Exercise text START

RE: [for-next 1/2] xprtrdma: take reference of rdma provider module

"Steve Wise" <swise@xxxxxxxxxxxxxxxxxxxxx> · Mon, 21 Jul 2014 10:03:45 -0500

> -----Original Message-----
> From: Chuck Lever [mailto:chuck.lever@xxxxxxxxxx]
> Sent: Monday, July 21, 2014 9:54 AM
> To: Devesh Sharma
> Cc: Shirley Ma; Steve Wise; Hefty, Sean; Roland Dreier; linux-rdma@xxxxxxxxxxxxxxx
> Subject: Re: [for-next 1/2] xprtrdma: take reference of rdma provider module
> 
> Hi Devesh-
> 
> Thanks for drilling into this further.
> 
> On Jul 21, 2014, at 7:48 AM, Devesh Sharma <Devesh.Sharma@xxxxxxxxxx> wrote:
> 
> > In rpcrdma_ep_connect():
> >
> > write_lock(&ia->ri_qplock);
> >                old = ia->ri_id;
> >                ia->ri_id = id;
> >                write_unlock(&ia->ri_qplock);
> >
> >                rdma_destroy_qp(old);
> >                rdma_destroy_id(old);  =============> Cm -id is destroyed here.
> >
> >
> > If following code fails in rpcrdma_ep_connect():
> > id = rpcrdma_create_id(xprt, ia,
> >                                (struct sockaddr *)&xprt->rx_data.addr);
> >                if (IS_ERR(id)) {
> >                        rc = -EHOSTUNREACH;
> >                        goto out;
> >                }
> >
> > it leaves old cm-id still alive. This will always fail if Device is removed abruptly.
> 
> For CM_EVENT_DEVICE_REMOVAL, rpcrdma_conn_upcall() sets ep->rep_connected
> to -ENODEV.
> 
> Then:
> 
>  929 int
>  930 rpcrdma_ep_connect(struct rpcrdma_ep *ep, struct rpcrdma_ia *ia)
>  931 {
>  932         struct rdma_cm_id *id, *old;
>  933         int rc = 0;
>  934         int retry_count = 0;
>  935
>  936         if (ep->rep_connected != 0) {
>  937                 struct rpcrdma_xprt *xprt;
>  938 retry:
>  939                 dprintk("RPC:       %s: reconnecting...\n", __func__);
> 
> ep->rep_connected is probably -ENODEV after a device removal. It would be
> possible for the connect worker to destroy everything associated with this
> connection in that case to ensure the underlying object reference counts
> are cleared.
> 
> The immediate danger is that if there are pending RPCs, they could exit while
> qp/cm_id are NULL, triggering a panic in rpcrdma_deregister_frmr_external().

Exercise text END
Information supplied START

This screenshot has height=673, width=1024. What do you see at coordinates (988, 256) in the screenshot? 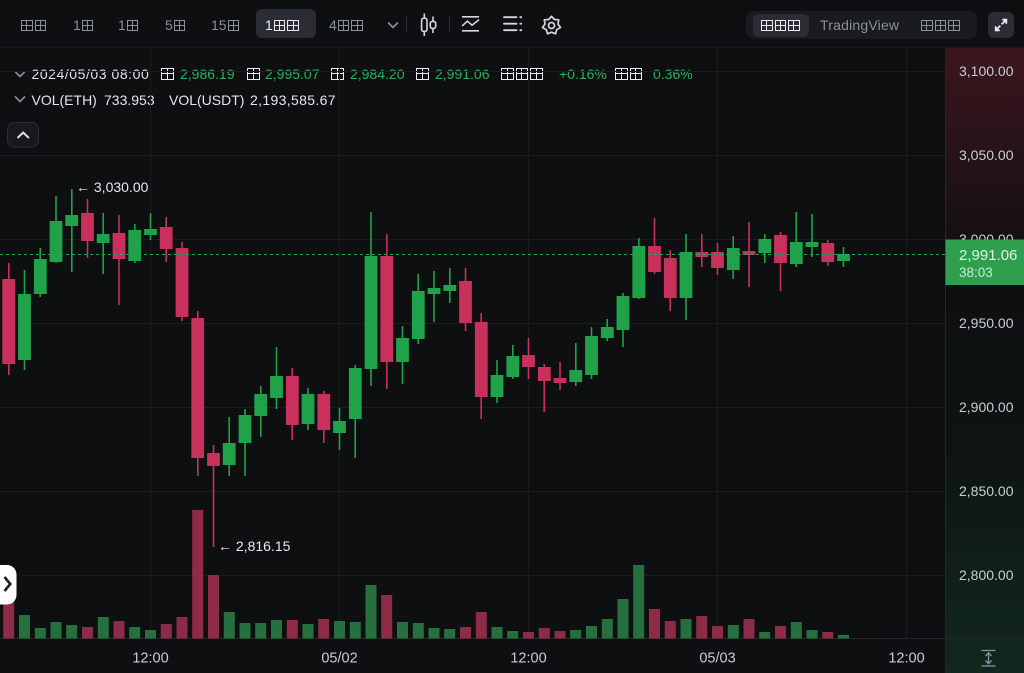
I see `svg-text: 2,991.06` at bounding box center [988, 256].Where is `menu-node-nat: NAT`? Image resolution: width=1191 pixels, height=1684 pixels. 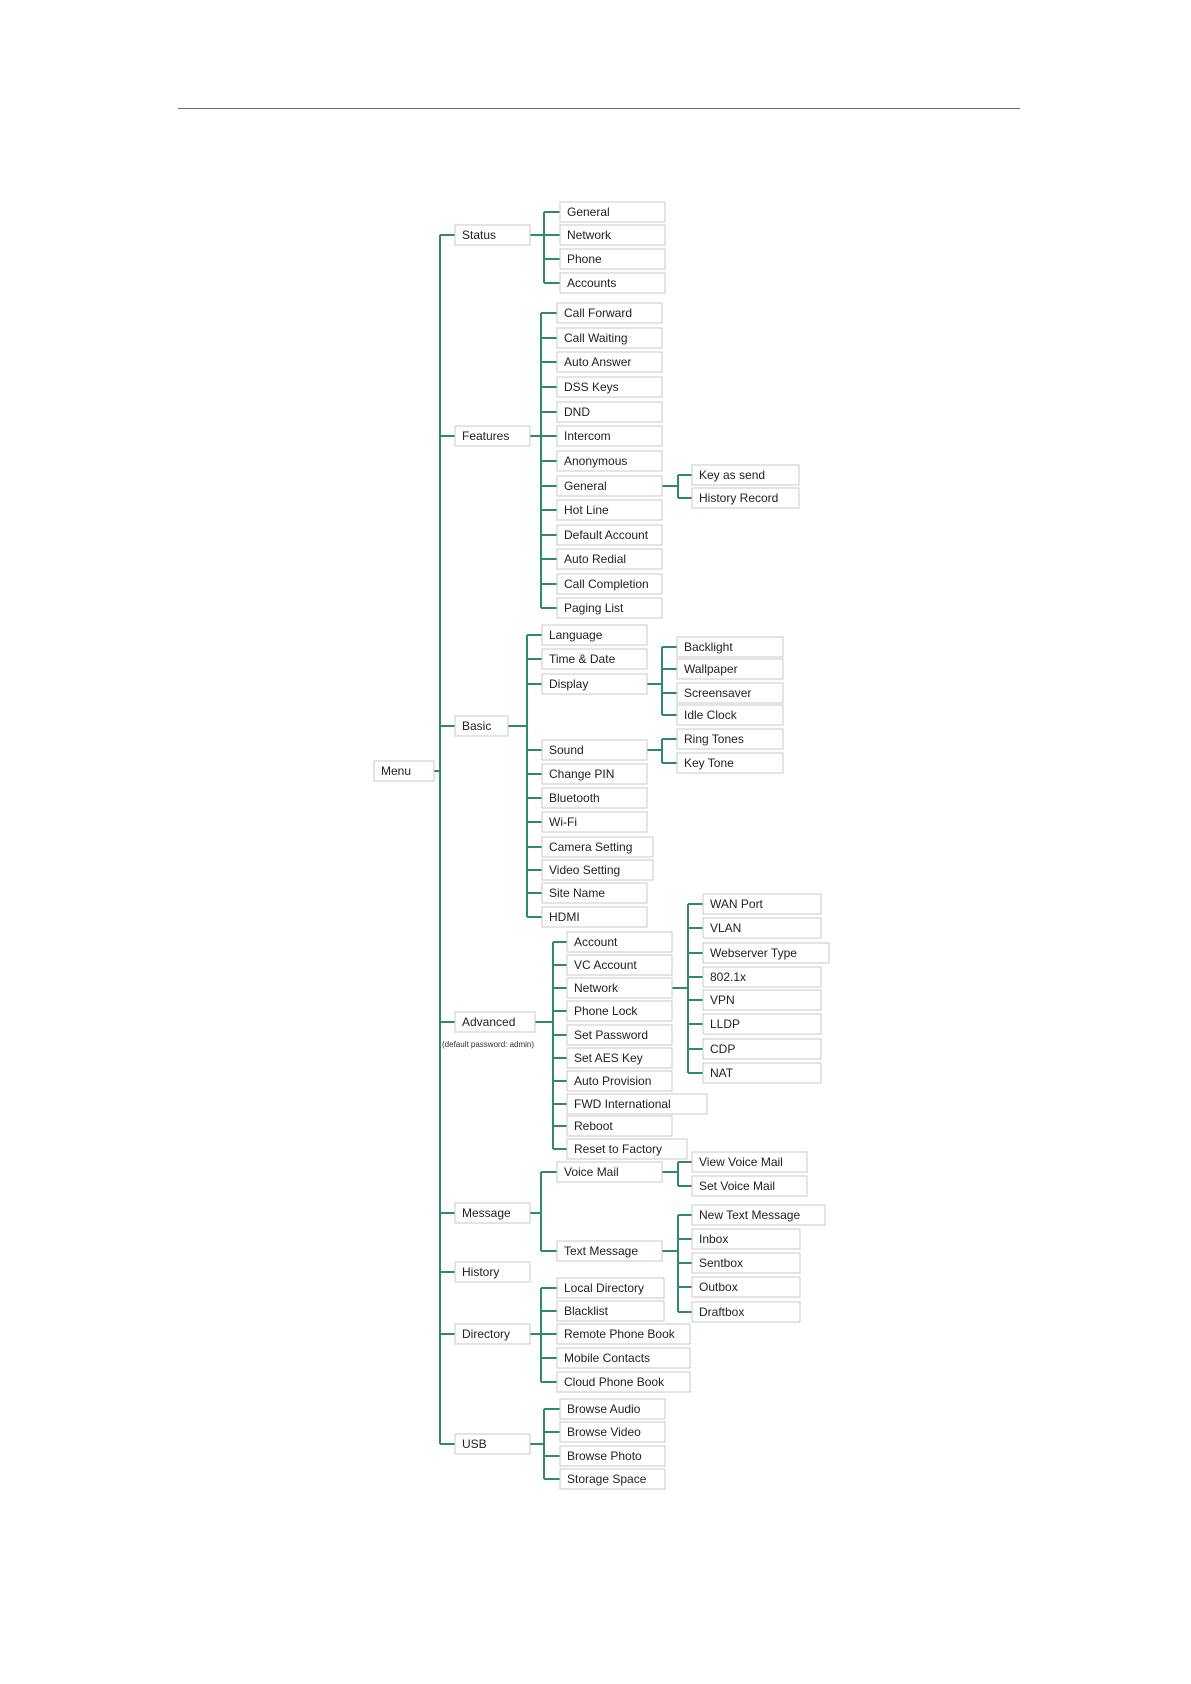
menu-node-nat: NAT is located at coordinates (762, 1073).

Information supplied END

What you will do
In the xprtrdma mailing list reply, what value does rpcrdma_conn_upcall() give ep->rep_connected for CM_EVENT_DEVICE_REMOVAL? The material has no role in this exercise.

Response to the exercise
It sets ep->rep_connected to -ENODEV.